Further up the chain, getting through the hiring filters can be a struggle. Tipton and Kerby both agreed that the traditional human resources process, through which applicants typically are sorted, might not work so well when it comes to cybersecurity hiring.This is from Federal Computing Week, so it's focused on the Government process. I think that the Fed.Gov could do some significant good by instituting a German-style apprenticeship program in cyber security.
"Today all the applications are filtered by keywords and reviewed by people who don't necessarily understand what the mission is. If you don't understand what the mission is, how do you find the right person for the job?" Kerby said. "When I was hiring, I used to sit down with a candidate and tell them, I'm going to ask you 20 questions. Here's the 20 questions; it's not a pop quiz. There are no right or wrong answers. By the end of those 20 questions, chances were I knew whether that person was right for the job, but more importantly that person knew whether the job was right for them. You can't know, whether you're the manager or the candidate, if someone is right for the mission until you sit down with them and figure out what makes them tick. And that's hard to do when you're talking about huge numbers of workers and positions."

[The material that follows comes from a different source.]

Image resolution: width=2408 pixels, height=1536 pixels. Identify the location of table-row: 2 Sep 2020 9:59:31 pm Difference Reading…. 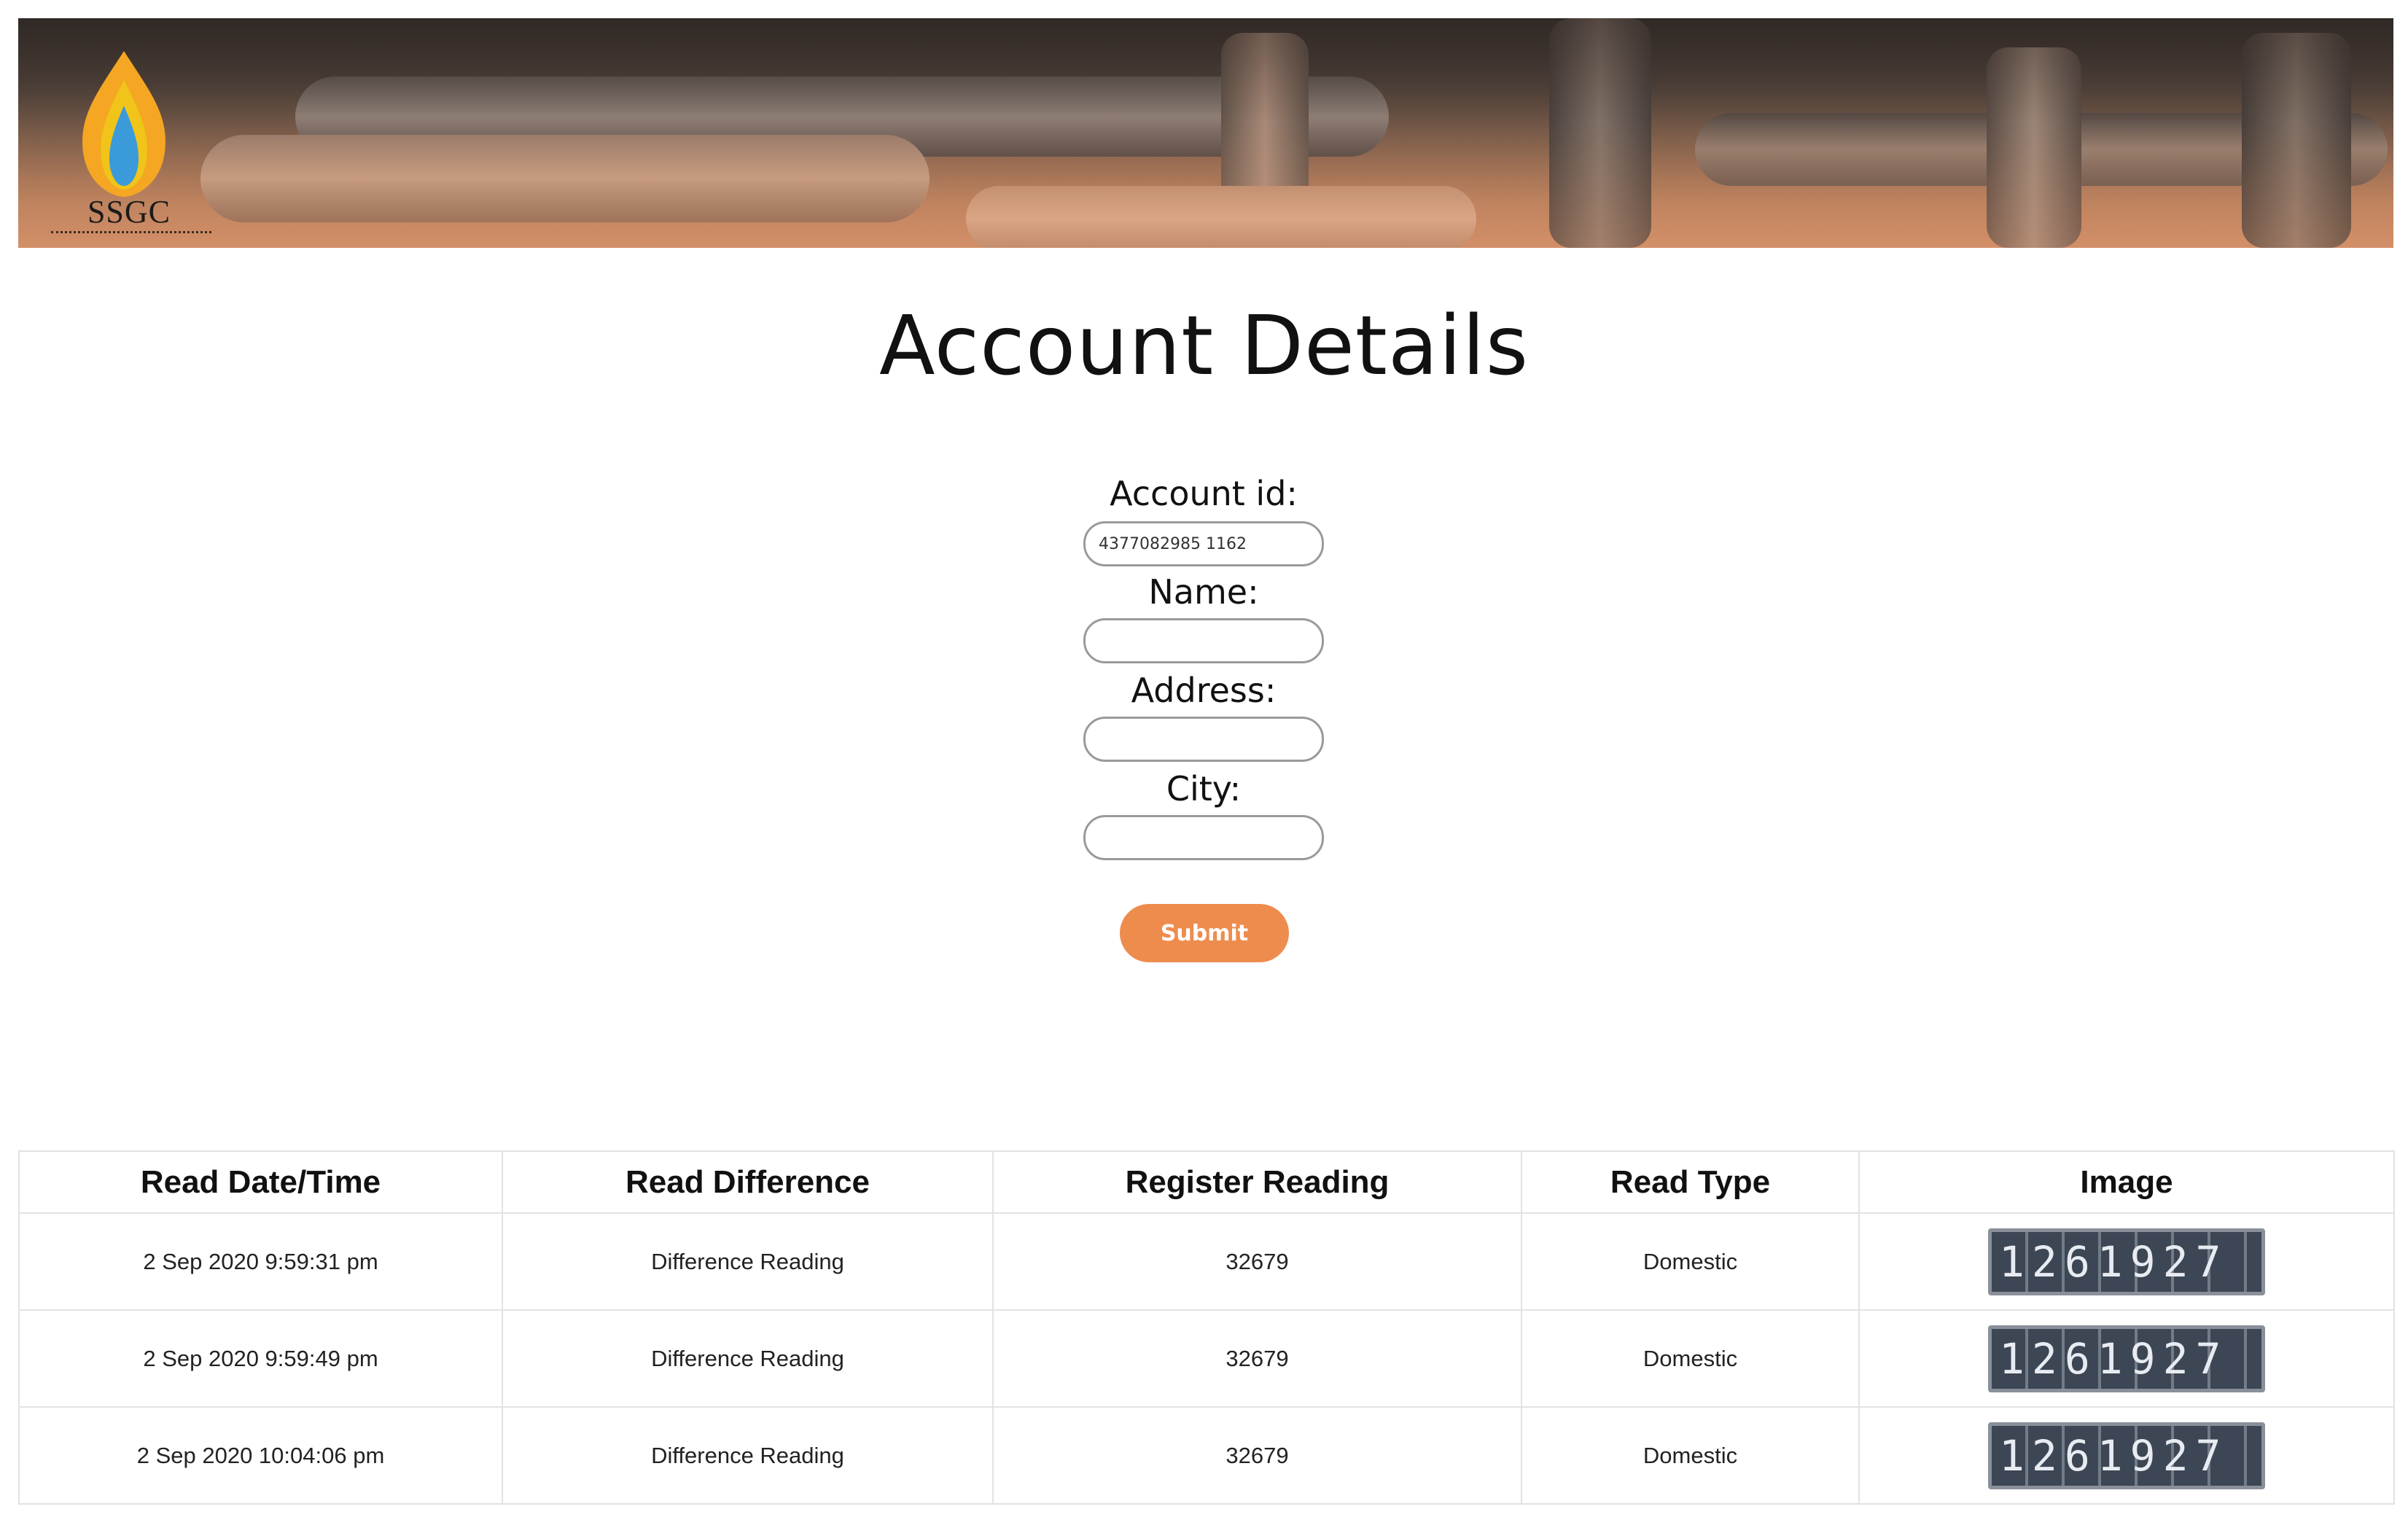
(1207, 1262).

Remember, if you're looking to make a career change, you can do a lot of this on your own.
6 comments:
Especially true for math science and engineering positions. HR people studied easy stuff (liberal arts) in college and avoided math entirely. Thus, they have no understanding of anything technical. My first job as a civilian I got as a personal referral to a corporate VP. He told me that he did all his hiring this way because his HR department couldn't send him a single referral. They simply did not know what to look for. And their HR training taught them how to over complexify things and write long wordy job descriptions with measurable skills tied to corporate goals. The end of which is a position no real person can satisfy the word search.
--Hale
I've been lucky in that every place I worked, I ended up talking to at least one engineer who had a clue about what I needed to do for the company. Even the place where I got hired by spamming their careers web page with resumes. HR forwarded resumes to engineering managers who were better at recognizing other keywords. ("Amateur radio" in my case.)
I suspect that if you took out the possessive and deleted the word "security", you'd be spot-on.
I worked for a company that was pretty screwed up. But one thing was done right: The managers who would directly supervise a new hire had a huge say in the screening and hiring processes. HR could raise red flags, but if a manager didn't want to hire "X" for good reasons, that candidate didn't get hired.
Had a phone screen last night for an embedded Linux position with a local company. The interviewer identified himself as the "program manager", told me he wasn't a "software guy", and proceeded to ask me software- and programming-specific questions.
He had a copy of my resume in front of him. He saw the 30+ years of experience. He saw the keywords and some expressions that only a true "software guy" would recognize (I put them there specifically for that purpose).
The questions were... simplistic. Either he was lying to me about not being a "software guy" to get me to explain complex concepts in simple terms, or he just didn't have enough background in software engineering to understand the questions (or the answers).
"I'll give your answers to the engineering team. If they like your answers, they'll arrange for another more technical phone screen. Thanks for calling."
If he was lying, I don't want to work for him (trust). If he doesn't understand software but he's the software project manager, I don't want to work for him (mismanagement).
It's not always HR that's the problem.
I'm retired now ... but the HR director for my last employer was a bartender before he got the job as manager - human resources.
He took a 20 week community college course paid for by the government and the old HR director hired him base on his "credentials". The guy was incapable of producing suitable job candidates over the five years I worked there, costing our group years worth of productivity and the company millions. He remains there to this day.
I worked there for five years before pulling the pin on that clusterf@ck.
I cannot begin to describe how true this is... in fact, how understated this piece is.
I would elaborate, but I'm still suffering PTSD from the "hiring process" I went through last year.